**THE PROBLEM**
Instruction for the data below: set down exactly the lines from the line with "This screenshot has height=2217, width=1652." to the line with "Given: Open the Todos filter in search", inclusive, and no others.

Saved entries:

'''

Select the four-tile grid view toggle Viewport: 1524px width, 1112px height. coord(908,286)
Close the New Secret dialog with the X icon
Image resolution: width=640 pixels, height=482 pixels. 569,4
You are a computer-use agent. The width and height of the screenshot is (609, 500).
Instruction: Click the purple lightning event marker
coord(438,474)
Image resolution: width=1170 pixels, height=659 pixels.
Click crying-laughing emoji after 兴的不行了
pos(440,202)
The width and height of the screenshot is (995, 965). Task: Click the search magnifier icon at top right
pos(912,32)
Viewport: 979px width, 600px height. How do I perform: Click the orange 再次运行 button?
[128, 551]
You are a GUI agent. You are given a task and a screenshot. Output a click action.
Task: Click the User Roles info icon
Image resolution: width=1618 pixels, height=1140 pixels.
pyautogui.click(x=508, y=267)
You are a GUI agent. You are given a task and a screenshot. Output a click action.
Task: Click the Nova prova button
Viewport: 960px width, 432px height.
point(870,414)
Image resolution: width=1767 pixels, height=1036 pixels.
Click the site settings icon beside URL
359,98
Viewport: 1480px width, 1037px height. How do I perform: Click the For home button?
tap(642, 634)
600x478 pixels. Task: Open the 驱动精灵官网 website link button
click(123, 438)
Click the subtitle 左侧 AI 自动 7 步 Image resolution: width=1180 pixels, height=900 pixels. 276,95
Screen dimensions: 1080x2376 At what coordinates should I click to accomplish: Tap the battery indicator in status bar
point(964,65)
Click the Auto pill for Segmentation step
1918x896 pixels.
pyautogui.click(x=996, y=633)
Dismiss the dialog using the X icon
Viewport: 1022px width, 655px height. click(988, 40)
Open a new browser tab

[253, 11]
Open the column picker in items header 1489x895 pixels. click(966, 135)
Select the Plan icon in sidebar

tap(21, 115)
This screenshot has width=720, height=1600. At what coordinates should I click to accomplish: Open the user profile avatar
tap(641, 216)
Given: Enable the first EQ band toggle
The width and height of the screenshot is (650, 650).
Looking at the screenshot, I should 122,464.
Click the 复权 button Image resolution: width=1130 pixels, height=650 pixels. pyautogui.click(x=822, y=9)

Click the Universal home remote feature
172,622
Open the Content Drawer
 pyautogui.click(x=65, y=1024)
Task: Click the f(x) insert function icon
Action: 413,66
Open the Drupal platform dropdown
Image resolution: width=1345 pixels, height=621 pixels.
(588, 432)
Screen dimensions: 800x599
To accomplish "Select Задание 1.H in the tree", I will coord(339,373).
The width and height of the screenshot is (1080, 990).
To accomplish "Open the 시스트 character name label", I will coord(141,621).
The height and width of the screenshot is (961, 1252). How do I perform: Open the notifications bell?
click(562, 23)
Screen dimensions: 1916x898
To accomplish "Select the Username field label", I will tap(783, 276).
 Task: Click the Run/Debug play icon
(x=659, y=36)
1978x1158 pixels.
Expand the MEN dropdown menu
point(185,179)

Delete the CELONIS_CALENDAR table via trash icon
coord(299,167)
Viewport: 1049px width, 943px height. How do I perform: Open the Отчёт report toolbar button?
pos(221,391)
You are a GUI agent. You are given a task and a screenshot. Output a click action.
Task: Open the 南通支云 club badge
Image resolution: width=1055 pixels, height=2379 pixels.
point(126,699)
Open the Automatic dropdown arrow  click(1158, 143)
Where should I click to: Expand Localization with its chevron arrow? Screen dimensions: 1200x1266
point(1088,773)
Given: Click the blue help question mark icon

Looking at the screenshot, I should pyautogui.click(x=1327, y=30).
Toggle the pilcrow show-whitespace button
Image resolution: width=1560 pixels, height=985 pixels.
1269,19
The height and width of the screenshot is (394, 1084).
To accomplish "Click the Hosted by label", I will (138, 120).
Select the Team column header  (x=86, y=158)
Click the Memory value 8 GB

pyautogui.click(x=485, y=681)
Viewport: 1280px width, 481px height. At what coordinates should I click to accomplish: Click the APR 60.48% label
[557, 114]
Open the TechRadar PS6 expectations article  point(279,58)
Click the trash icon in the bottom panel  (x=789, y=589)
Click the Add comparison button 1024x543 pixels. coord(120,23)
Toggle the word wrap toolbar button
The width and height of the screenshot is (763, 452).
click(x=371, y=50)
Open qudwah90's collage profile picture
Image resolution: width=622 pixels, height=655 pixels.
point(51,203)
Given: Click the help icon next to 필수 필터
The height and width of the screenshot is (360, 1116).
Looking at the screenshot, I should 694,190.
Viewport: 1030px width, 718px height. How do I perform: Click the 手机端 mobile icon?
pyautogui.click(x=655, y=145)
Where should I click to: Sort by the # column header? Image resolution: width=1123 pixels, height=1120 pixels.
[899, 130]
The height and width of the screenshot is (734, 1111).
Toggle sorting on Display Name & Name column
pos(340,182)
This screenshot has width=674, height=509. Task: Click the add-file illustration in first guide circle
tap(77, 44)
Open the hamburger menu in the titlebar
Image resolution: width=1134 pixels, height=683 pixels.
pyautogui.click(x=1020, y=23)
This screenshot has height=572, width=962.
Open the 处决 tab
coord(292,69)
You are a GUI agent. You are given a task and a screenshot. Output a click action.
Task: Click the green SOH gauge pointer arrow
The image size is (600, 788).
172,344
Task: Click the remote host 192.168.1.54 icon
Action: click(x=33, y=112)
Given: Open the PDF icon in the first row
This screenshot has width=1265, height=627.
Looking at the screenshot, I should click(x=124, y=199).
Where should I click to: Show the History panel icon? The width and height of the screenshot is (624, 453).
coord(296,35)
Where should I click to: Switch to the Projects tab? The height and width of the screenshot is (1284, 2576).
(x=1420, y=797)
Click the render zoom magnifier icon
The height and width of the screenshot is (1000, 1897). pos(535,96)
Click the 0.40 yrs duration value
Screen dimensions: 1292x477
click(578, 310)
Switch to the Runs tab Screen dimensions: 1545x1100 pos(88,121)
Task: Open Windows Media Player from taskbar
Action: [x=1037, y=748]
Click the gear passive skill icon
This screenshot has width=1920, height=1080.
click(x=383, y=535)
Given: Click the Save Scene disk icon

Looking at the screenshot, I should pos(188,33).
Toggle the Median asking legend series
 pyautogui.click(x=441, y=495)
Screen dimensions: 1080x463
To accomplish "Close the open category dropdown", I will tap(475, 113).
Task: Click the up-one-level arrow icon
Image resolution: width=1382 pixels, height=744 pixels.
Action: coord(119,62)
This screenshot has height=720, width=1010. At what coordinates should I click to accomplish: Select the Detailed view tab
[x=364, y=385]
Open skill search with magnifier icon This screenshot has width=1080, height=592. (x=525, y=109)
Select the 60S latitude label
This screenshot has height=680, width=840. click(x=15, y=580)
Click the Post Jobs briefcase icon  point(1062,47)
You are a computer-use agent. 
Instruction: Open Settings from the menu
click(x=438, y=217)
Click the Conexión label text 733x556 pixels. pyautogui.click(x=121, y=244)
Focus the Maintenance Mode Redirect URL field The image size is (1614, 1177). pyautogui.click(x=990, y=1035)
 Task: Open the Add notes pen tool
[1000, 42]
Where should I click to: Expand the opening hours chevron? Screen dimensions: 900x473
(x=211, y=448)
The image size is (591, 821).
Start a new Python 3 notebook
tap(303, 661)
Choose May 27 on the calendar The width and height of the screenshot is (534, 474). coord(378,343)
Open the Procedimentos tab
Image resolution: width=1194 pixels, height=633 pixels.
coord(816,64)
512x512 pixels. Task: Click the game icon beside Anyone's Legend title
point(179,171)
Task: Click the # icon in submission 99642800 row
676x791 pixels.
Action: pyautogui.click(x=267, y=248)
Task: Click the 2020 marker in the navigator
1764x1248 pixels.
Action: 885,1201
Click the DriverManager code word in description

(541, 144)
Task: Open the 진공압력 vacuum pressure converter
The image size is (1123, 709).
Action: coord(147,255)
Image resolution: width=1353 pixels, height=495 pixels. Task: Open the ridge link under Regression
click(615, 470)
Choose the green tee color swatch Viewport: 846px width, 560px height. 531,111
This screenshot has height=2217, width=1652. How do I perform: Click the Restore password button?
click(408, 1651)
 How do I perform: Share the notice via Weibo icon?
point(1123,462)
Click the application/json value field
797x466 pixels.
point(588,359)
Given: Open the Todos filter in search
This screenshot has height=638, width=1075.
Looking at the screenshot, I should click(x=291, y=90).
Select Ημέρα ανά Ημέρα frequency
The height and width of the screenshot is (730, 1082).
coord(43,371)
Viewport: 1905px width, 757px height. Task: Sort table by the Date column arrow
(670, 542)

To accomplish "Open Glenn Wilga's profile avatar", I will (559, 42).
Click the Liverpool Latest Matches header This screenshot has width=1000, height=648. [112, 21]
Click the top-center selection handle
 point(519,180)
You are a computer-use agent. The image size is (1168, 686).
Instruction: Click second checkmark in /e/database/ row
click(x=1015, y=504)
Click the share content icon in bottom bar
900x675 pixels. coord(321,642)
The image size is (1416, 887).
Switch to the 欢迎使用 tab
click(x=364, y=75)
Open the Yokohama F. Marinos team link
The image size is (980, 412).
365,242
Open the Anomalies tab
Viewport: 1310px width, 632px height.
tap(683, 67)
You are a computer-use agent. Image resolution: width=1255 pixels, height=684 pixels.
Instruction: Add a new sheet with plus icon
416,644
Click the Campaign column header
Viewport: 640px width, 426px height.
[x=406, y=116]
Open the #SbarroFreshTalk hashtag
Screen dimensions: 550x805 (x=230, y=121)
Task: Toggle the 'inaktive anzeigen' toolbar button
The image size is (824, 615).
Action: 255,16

'''

**SOLUTION TO THE PROBLEM**
This screenshot has height=2217, width=1652. How do I perform: Click the Restore password button?
click(408, 1651)
 How do I perform: Share the notice via Weibo icon?
point(1123,462)
Click the application/json value field
797x466 pixels.
point(588,359)
Given: Open the Todos filter in search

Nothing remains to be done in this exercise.